無性に気恥ずかしくなった。言い訳するかのように無意識に口が動いていく。

「女の子だし、顔に傷が残ったら大変だろ」
「別にこれくらいの傷はすぐ治るよ、心配症だなぁ。衛宮くんは優しい人だって思っていたけれど、ここまで心配してくれるなんて思わなかった」

人からの前向きな評価を素面で言われたら、言われたこっちはものすごく羞恥心にかられる。面と向かってやめろとは言えずに押し黙った。
別に普通のことだ。俺のせいで怪我したのならそれは申し訳ないし謝らなければならない。特別なことなんかじゃない。言い返したくても喉から上に声が出てこない。

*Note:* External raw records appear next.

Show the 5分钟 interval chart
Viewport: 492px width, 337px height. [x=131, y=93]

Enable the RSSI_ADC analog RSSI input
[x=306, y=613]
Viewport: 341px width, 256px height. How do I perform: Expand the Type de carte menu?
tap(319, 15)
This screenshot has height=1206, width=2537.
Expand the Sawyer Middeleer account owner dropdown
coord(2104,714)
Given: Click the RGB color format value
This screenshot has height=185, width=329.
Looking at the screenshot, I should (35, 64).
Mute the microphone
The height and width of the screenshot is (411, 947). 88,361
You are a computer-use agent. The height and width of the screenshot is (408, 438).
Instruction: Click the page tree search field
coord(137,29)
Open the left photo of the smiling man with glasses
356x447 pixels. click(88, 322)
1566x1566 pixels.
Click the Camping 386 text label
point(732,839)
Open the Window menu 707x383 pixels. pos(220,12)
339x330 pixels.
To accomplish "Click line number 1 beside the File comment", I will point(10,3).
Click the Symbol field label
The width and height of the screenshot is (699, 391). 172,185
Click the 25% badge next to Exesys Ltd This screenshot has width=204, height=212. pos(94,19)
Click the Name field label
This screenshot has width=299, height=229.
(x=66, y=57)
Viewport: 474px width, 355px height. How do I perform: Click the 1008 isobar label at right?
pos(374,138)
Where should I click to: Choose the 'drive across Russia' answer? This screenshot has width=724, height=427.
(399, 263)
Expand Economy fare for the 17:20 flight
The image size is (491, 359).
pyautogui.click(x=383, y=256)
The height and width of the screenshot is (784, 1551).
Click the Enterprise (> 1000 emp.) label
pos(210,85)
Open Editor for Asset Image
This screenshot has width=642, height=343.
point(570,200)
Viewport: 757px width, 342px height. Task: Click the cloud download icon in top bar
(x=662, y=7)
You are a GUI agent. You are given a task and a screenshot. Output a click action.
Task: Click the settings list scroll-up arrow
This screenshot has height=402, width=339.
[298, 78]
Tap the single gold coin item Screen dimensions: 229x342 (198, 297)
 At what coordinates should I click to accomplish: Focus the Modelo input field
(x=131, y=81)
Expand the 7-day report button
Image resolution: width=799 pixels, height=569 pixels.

話は終わったとばかりに彼女は鞄を手に取り、帰る支度を始めた。部活に入っていない土御門は専ら帰宅組だろう。

「あ。本当に気に病まないでね、衛宮くん」

未だに俺が腑に落ちないような顔をしていたのか、土御門はそのまま困ったように顔を覗き込んできた。

「ここだけの話なんだけど、あれって実は伊達眼鏡なんだ」
「へ?」
「なーんてね」

そう呟いてくすくす笑い声をあげる。それは、今まで見た中で一番年相応な表情だった。そのまま悪戯っ子のように口元を緩ませ、土御門は教室を出て行った。なす術もなく見送る。



今日バイトだった、と思い出したのはそれから暫くたった後だった。